TASK TO CARRY OUT:
Answer these questions using the article on the Nutcracker Therapeutics layoffs.
1. How many employees did the company lay off?
2. Which firm backed the $167 million series C round?
3. What is NTX-250 being developed to treat?

Nutcracker Therapeutics lays off 12 employees less than 18 months after $167M series C

Nutcracker Therapeutics lays off 12 employees less than 18 months after $167M series C

Big money RNA biotech Nutcracker Therapeutics laid off 12 employees, according to two sources familiar with the decision.

The company said it “reduced a limited number of positions” to focus on ongoing preclinical programs and “strengthening” the platform, according to a statement provided late Wednesday. A spokesperson reiterated that the company currently has no plans to ax any of the three ongoing programs. The layoffs were relayed June 15, according to the sources, less than 18 months after the biotech closed a mammoth $167 million series C round.

“We are supporting every impacted employee with additional resources through this process,” the company said.

The biotech cemented itself last year with the nine-digit financing round backed by Arch Venture Partners, which at the time was slated to help “expand and advance” a pipeline of cancer therapies in addition to fine-tuning the manufacturing platform.

Nutcracker described that platform as a “GMP-in-a-box” and the “core of the company’s therapeutic effort” when it announced the $167 million round. In other words, Nutcracker aims to bring together the design of molecules, selection of delivery method and manufacturing under one proverbial roof.

The company’s lead program, NTX-250, is going through IND-enabling studies as a treatment for HPV-driven tumors. The company has yet to disclose the target for the med. A runner-up asset, NTX-565, is in the lead candidate identification process.

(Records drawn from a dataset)
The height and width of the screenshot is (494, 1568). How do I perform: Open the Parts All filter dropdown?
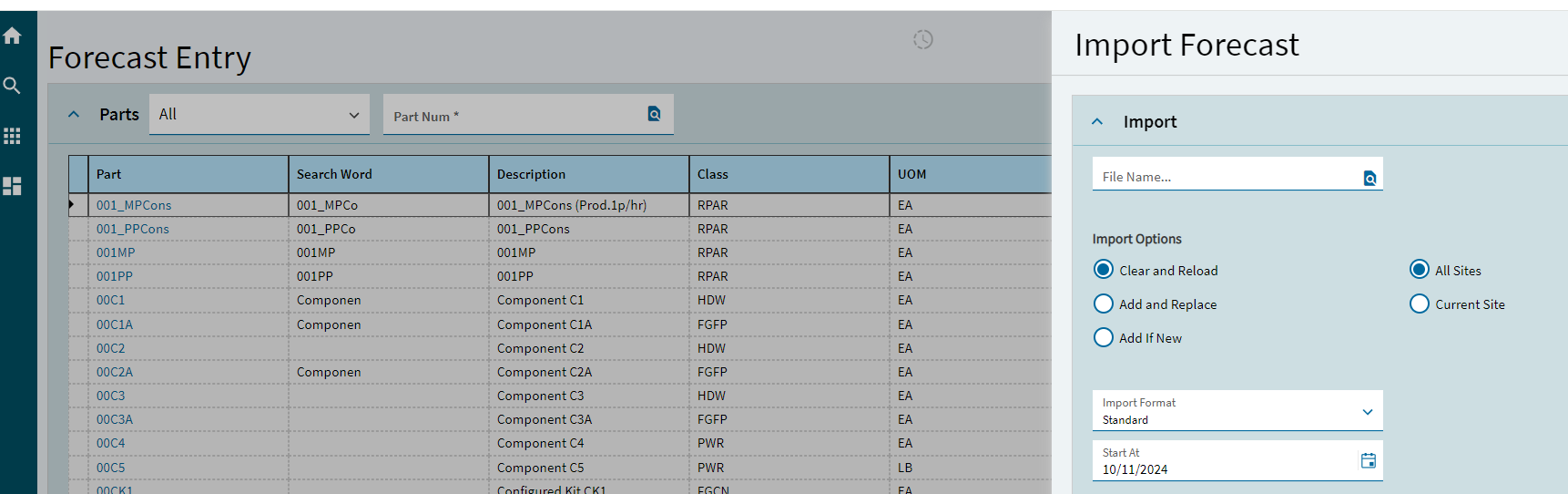[260, 114]
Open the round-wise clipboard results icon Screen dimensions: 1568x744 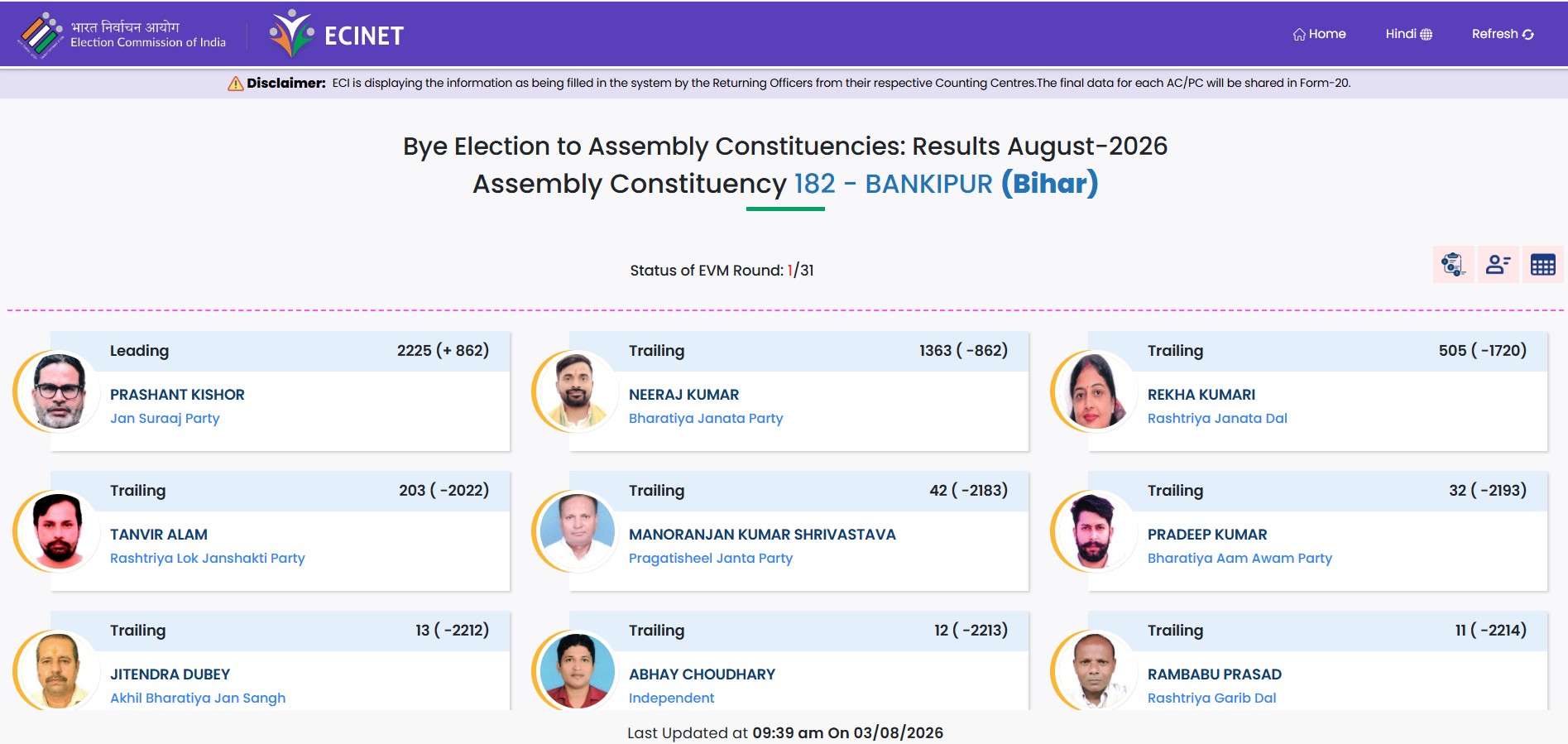(1453, 265)
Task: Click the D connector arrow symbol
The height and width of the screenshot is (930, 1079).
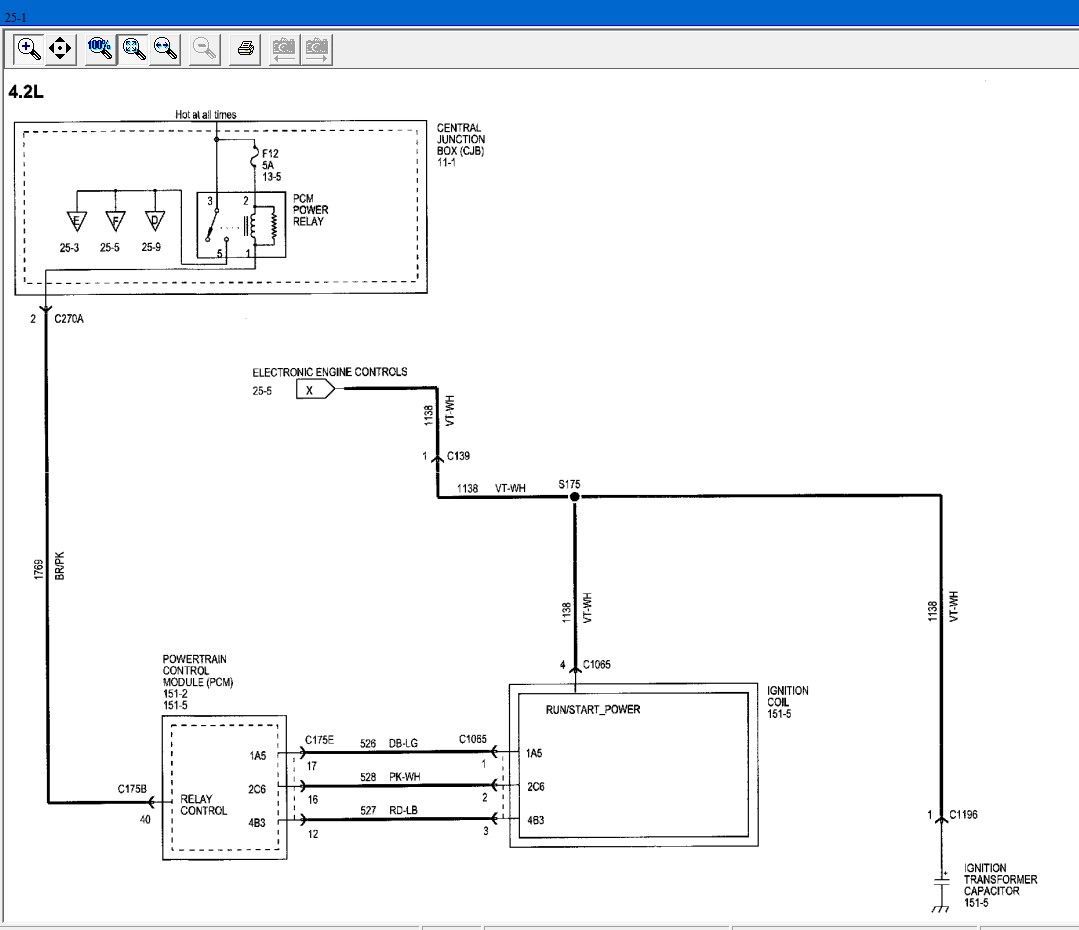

WRITTEN ANSWER:
1. 12
2. Arch Venture Partners
3. HPV-driven tumors